▶ **Task statement**
From the Safe+Natal text, list every item named as part of the $200 health monitor kits given to local midwives.

▶ **Selected text**
Ellen Kolesnikova

Decatur High School class of 2026

Medicine: Safe+Natal | Ellen Kolesnikova

Medicine: Safe+Natal

I am working with safe+natal (joint project with Emory University and Wuqu’ Kawoq/Maya Health Alliance) on improving pregnancy healthcare in rural Guatemala through ML-based diagnostics and triage. More specifically, the goal of this project is to provide a simple system that enables rural midwives from underserved communities to conduct basic pregnancy monitoring and identify cases that need to be referred to hospitals. We distributed $200 health monitor kits (including smartphone and very basic devices such as blood pressure monitors and 1-dimensional doppler ultrasounds) to local midwives. Indigenous Maya communities do not commonly use written language, so we automatically transcribe and interpret readings from the health devices to enable timely healthcare decisions. Safe+Natal is tremendously successful: integrated with a Mayan hospital, it reduced maternal mortality from one of the highest in the Western Hemisphere to nearly zero!

My role in this larger project is to develop and test image recognition software that transcribes readings from an image of a blood pressure monitor (taken on the smartphones given to midwives). The challenge in this is to create an accurate system that works with all types of lighting and backgrounds.

Paper linked here.

▶ **Supplied material**
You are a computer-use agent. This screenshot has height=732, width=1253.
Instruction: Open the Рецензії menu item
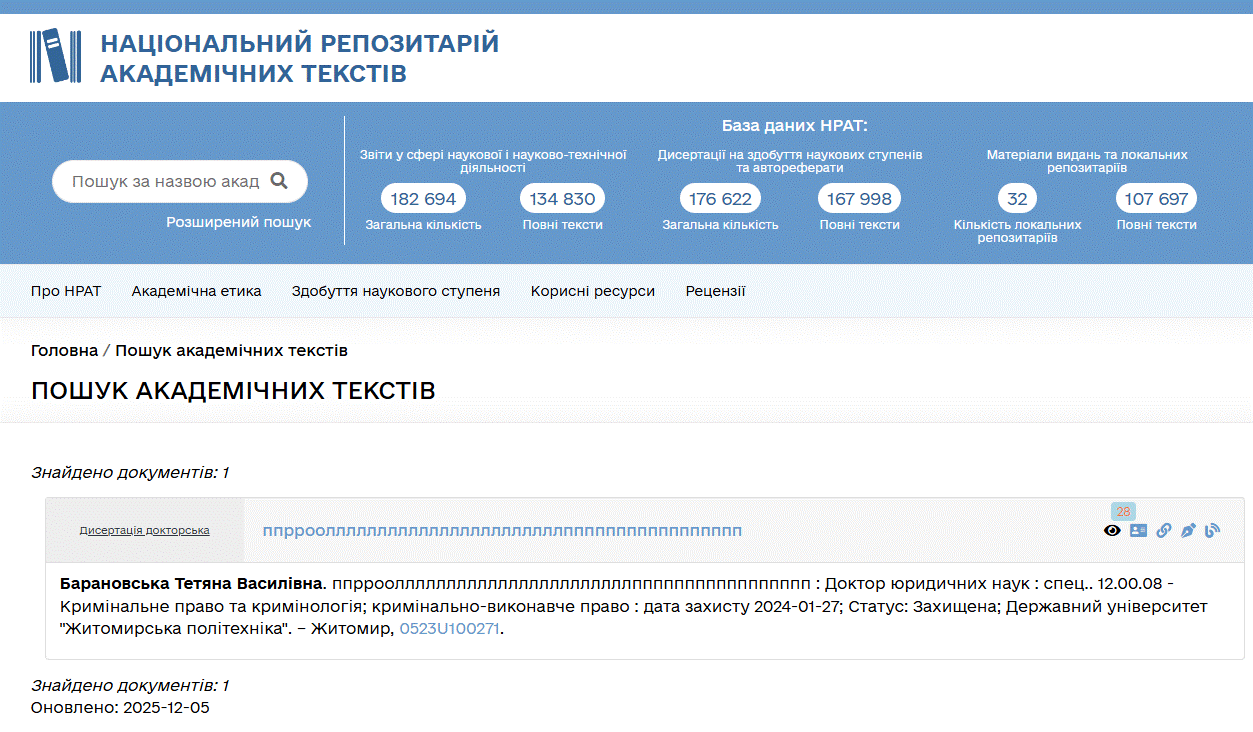(x=715, y=291)
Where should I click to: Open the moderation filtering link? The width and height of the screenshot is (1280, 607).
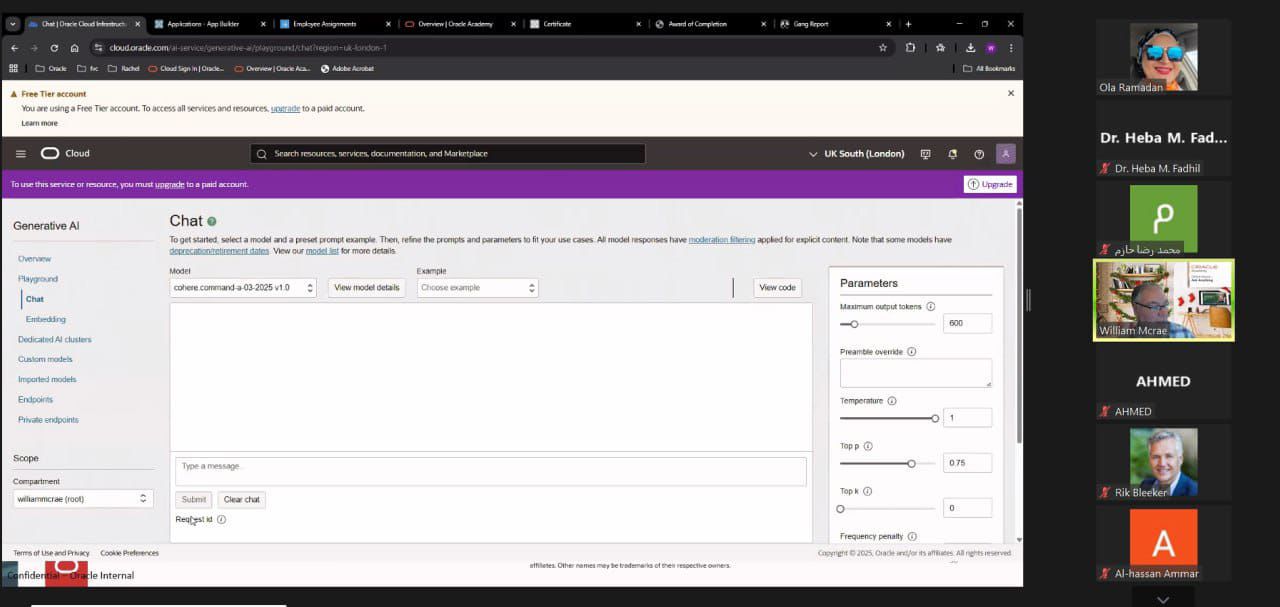pos(722,240)
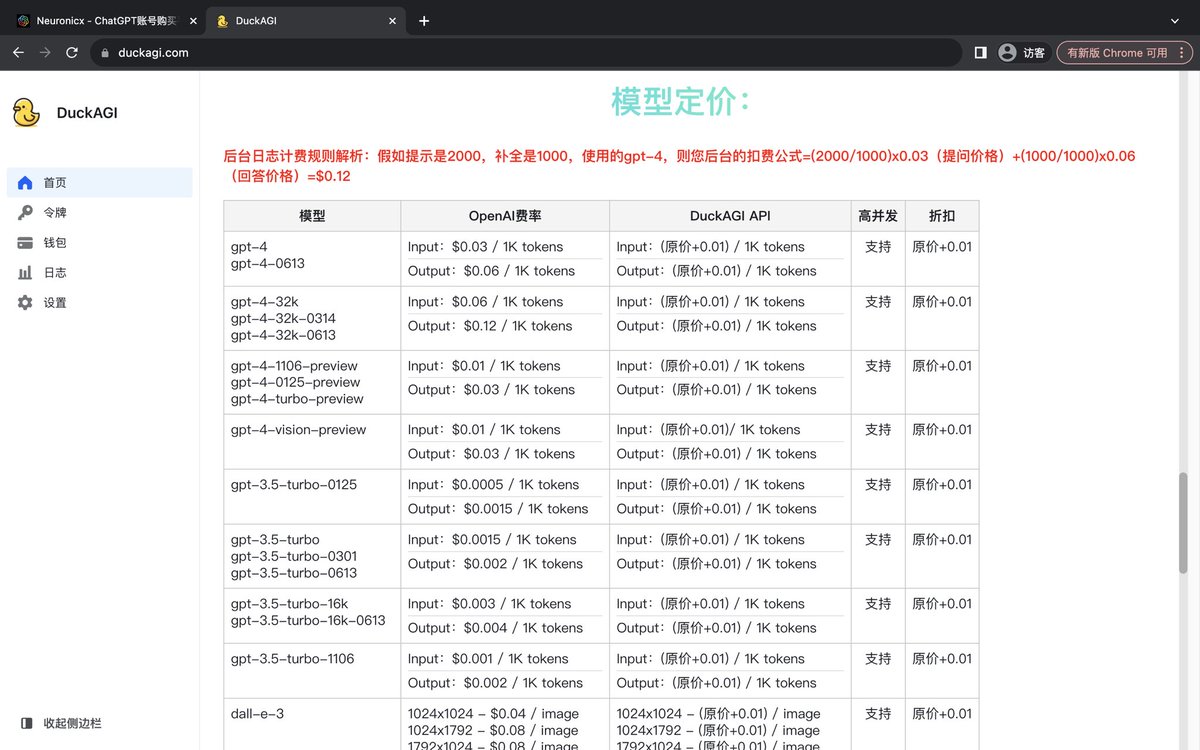Open the Chrome kebab menu
This screenshot has width=1200, height=750.
(1181, 52)
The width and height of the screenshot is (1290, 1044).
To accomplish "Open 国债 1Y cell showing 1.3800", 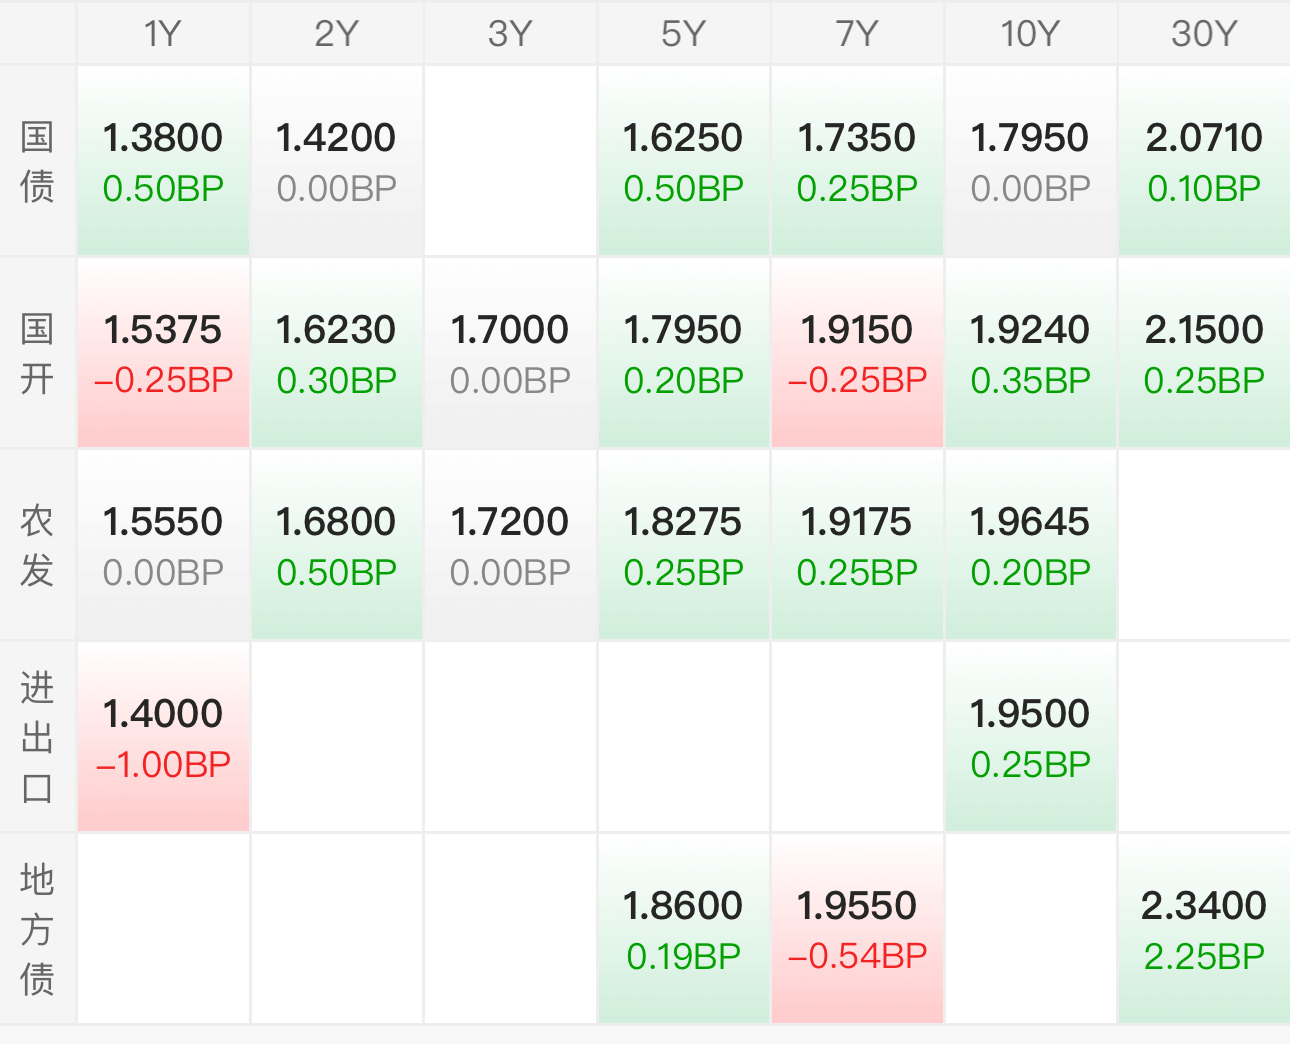I will (x=163, y=161).
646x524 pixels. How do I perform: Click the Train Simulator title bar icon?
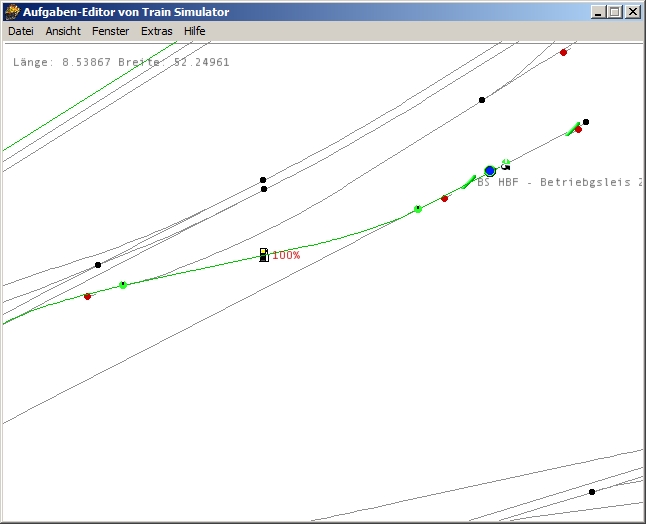tap(12, 12)
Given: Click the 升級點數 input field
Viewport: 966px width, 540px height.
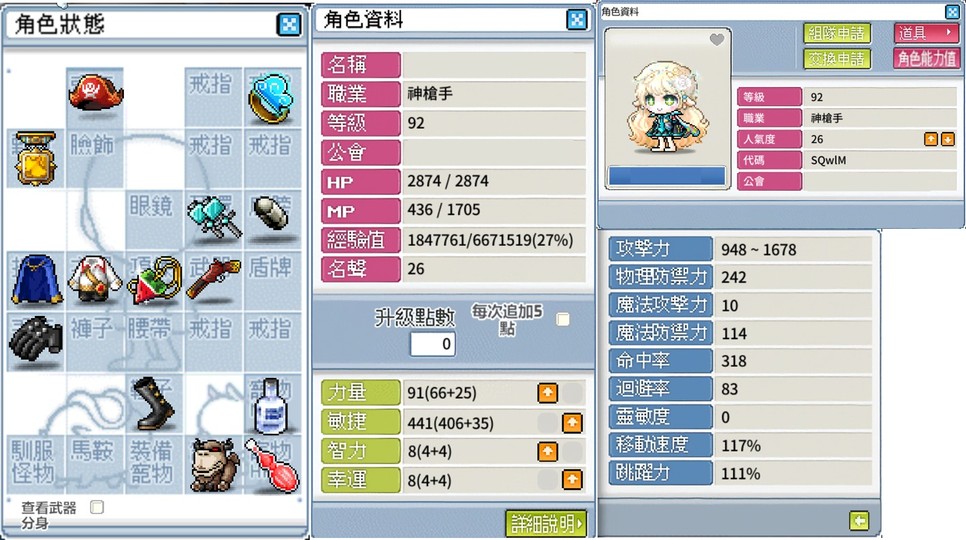Looking at the screenshot, I should tap(433, 344).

▶ **Output of the exercise**
- smartphone
- blood pressure monitors
- 1-dimensional doppler ultrasounds